Discharging, the rate was usually about .5c on a pack supposedly rated for 3-4c. I did put it on a 40 amps bike once as a test, and saw it could not do 2c very comfy, so I never put it on a controller stronger than 22 amps after that. With 20" wheel and the slow DD motor on that bike, it was very seldom that you saw more than 800w being pulled, even towing a trailer uphill, it just would not do 1000w continuous.
About half the time, including the discharge that day, the pack was paralleled with a 13 ah allcell pack, which also sagged like grannies tits under 2c. So lots of the discharge was 800w from a 33 ah combined pack. Typically, cycles were about 15 to 20 ah from the combined packs, or 10 ah from the single 20 ah.

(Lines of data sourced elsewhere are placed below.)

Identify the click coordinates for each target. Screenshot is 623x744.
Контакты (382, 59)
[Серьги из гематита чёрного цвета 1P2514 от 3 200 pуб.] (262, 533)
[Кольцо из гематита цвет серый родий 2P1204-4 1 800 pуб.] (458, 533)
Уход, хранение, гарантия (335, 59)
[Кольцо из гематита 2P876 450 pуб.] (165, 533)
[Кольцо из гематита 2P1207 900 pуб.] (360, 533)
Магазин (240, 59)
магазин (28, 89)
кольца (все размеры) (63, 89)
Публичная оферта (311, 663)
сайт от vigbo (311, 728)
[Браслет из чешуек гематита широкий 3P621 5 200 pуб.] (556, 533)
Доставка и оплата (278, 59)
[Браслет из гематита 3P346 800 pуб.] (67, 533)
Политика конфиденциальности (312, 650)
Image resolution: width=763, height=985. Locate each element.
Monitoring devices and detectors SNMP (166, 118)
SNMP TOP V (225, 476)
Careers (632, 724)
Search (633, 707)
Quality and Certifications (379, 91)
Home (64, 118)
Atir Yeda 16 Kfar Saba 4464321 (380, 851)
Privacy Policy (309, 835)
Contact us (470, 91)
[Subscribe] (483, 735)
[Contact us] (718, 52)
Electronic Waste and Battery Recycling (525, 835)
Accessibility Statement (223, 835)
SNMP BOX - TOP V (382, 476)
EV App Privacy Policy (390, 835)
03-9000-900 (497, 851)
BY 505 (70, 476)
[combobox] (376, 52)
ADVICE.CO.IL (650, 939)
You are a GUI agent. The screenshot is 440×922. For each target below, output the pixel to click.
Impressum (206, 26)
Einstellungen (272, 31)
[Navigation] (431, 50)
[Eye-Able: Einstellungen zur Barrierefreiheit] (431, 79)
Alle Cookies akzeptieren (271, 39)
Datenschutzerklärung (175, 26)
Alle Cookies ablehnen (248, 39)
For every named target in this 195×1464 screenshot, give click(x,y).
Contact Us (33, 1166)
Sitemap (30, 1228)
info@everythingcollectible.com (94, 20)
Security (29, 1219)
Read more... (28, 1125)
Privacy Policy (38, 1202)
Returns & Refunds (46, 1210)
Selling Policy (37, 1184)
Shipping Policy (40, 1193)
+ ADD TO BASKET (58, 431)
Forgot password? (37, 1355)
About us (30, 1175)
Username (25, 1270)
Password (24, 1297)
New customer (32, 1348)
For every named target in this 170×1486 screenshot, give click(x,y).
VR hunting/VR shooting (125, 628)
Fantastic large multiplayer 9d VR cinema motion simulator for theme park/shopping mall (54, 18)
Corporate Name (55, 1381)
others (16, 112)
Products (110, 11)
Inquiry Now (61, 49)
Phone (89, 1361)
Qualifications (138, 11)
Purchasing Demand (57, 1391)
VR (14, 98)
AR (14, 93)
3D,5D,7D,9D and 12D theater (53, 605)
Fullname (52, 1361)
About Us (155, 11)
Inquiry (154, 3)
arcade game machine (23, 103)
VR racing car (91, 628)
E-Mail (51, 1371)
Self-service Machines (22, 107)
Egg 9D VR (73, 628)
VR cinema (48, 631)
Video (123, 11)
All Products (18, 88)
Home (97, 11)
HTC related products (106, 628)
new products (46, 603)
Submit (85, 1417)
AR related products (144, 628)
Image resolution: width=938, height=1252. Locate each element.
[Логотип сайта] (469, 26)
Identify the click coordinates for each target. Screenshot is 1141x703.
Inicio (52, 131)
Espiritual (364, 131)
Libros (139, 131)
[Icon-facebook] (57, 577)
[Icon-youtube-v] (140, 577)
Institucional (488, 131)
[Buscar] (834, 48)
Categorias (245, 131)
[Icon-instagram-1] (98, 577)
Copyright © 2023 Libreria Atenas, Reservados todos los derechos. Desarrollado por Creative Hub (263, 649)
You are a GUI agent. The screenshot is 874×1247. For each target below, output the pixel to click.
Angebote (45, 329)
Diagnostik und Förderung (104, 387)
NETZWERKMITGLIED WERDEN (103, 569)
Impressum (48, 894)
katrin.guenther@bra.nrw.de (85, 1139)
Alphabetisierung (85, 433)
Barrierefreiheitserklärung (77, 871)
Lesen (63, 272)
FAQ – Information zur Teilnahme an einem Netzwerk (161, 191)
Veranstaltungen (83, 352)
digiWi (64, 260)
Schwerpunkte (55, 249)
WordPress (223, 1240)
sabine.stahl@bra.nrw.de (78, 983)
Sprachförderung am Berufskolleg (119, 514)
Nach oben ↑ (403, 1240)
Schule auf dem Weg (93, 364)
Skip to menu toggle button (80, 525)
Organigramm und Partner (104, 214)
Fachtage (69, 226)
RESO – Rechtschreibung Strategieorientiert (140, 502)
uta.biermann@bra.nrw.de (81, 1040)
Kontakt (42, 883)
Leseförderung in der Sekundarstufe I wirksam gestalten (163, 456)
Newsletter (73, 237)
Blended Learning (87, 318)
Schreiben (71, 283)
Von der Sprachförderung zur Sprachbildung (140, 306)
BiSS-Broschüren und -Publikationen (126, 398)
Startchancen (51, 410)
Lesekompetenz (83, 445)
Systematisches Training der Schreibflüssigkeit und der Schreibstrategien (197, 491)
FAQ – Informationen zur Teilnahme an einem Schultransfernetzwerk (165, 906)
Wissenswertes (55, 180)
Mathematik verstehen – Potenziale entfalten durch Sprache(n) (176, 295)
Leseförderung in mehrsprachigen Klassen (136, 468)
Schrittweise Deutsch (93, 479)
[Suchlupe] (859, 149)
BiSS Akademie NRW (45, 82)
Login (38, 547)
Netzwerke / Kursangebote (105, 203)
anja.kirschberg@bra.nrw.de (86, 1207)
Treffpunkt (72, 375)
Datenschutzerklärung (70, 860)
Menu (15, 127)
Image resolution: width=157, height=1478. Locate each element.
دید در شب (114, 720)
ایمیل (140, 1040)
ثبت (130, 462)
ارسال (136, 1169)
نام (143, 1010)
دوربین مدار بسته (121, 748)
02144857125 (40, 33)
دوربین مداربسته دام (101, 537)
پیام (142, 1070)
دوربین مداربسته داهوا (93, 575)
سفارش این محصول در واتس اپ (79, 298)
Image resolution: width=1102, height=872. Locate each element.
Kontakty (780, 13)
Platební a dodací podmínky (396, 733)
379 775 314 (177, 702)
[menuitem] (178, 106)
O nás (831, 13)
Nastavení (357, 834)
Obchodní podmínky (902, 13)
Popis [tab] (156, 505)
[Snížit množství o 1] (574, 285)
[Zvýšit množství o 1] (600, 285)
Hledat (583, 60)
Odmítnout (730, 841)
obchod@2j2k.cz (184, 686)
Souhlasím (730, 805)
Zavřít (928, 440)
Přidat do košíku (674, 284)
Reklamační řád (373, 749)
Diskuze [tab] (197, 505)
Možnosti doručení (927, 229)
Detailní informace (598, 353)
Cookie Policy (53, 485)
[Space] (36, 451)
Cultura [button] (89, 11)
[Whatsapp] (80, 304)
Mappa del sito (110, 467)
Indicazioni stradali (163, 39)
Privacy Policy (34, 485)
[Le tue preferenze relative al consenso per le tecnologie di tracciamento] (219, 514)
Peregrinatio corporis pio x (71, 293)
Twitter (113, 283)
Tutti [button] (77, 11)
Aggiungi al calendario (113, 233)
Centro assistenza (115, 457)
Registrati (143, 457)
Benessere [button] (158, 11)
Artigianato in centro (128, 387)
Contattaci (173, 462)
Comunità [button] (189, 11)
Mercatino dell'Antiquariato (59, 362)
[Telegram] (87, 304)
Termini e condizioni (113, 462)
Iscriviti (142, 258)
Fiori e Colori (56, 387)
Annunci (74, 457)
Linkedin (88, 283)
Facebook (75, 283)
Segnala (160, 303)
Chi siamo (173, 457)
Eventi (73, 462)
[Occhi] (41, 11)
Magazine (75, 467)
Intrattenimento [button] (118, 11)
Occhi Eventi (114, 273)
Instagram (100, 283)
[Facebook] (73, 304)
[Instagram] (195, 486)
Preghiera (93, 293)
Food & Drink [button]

The packs were never charged parallel. Always each one charged separately. If in a rush, I had two chargers. The packs were never connected paralell except when both were full, at 54.6v.
That day though,, both packs were run till the bms popped, for my spring capacity test. Each spring I do this, so I can plan a very long summer ride based on current capacity. I think perhaps the bms did allow one cell group to go below spec voltage. Then when it got full charging, a damaged cell went runaway.
The other just as likely cause, the bms or the charger or both allowed an overcharge of a normal cell. No way to tell which happened, there was no trace of the bms left after the fire. The bms was in a plastic case/ box, did this cause the bms to overheat and fail? who knows, the plastic box never got scorched or melted deformed. Never should have gotten that hot, even when in balance mode. But I do wonder if the balancers were still, or even ever, working. I had not checked individual cell group voltages since it was new, you had to open the box to get at the bms plug.
So in summary, other than it was a bargain pack from alibabba, nothing in this batteries history would make you suspect it was going to flame on recharge. There was not a loss of capacity from when it was new beyond normal, it was only 1.5 years old, it was seldom run lower than 75% Dod, it was not dropped, crashed, or rattled around dirt riding, or discharged at high rates. I did not heat this pack up each ride ( So the coroplast box did not cause it to get hotter), did not series connect it.
NO reason to think it would flame. BUT IT WAS VERY STUPID TO CHARGE IT SO CLOSE TO FLAMABLE SHIT.